Gym membership? Anywhere from 300 pesos to 2000 pesos a month. 

Nice clothes? We do all of our shopping on trips to the States; clothes are expensive in Mexico. 

Maid? 250/day, maybe.

Hope that helps.


----------



## marv1 (Apr 14, 2014)

Thanks everyone for the comprehensive replies, much appreciated.
So it seems I'll be able to live comfortably rather than extravagantly. 
I don't have particularly fancy taste...clothes - Zara rather than Armani, gym - a few cardio machines and weights rather than jacuzzis etc, eating out - pasta etc in a mid-price restaurant...
So sounds like 30k should just about be ok. I just want to know that I won't be struggling, fretting over money or unable to buy a few nice things now and then.
And I realise lots of Mexicans live on a lot less.
Thanks again!


----------



## Isla Verde (Oct 19, 2011)

marv1 said:


> Thanks everyone for the comprehensive replies, much appreciated.
> So it seems I'll be able to live comfortably rather than extravagantly.
> I don't have particularly fancy taste...clothes - Zara rather than Armani, gym - a few cardio machines and weights rather than jacuzzis etc, eating out - pasta etc in a mid-price restaurant...
> So sounds like 30k should just about be ok. I just want to know that I won't be struggling, fretting over money or unable to buy a few nice things now and then.
> ...


The fact that lots of Mexicans live on a lot less has little to do with what a middle-class expat without family ties here will need to live a comfortable life.
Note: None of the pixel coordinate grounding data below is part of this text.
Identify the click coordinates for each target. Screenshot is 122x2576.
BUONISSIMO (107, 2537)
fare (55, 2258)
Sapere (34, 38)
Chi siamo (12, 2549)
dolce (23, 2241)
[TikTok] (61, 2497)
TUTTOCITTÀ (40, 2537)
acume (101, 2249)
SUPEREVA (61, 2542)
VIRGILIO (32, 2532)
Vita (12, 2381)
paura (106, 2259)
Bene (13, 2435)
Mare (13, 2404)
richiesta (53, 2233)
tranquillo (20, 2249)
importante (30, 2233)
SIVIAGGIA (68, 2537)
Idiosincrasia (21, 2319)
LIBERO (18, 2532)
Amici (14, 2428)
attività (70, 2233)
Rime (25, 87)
By the way, I live on a little less than half of 30,000 pesos a month, but I don't belong to a gym, don't shop at Zara (too expensive for me, as are most clothes in Mexican stores), eat out at inexpensive local eateries, live in a very small apartment, and don't have cable TV, don't even have a TV, for that matter. I hope things work out for you here.


----------



## Hound Dog (Jan 18, 2009)

Also many Mexicans do not live alone so they share expenses and can live on much lkess perserson tan a person living alone. Pooling the money is one way to do it.


----------



## TundraGreen (Jul 15, 2010)

Hound Dog said:


> Also many Mexicans do not live alone so they share expenses and can live on much lkess perserson tan a person living alone. Pooling the money is one way to do it.


And they often live in a house that is owned by some family member, so rent is not an issue, further bringing down their cost of living.


----------



## Balboa (Nov 16, 2010)

It's a tough call. Like someone said, you would make more than most, but you won't live like a king.


----------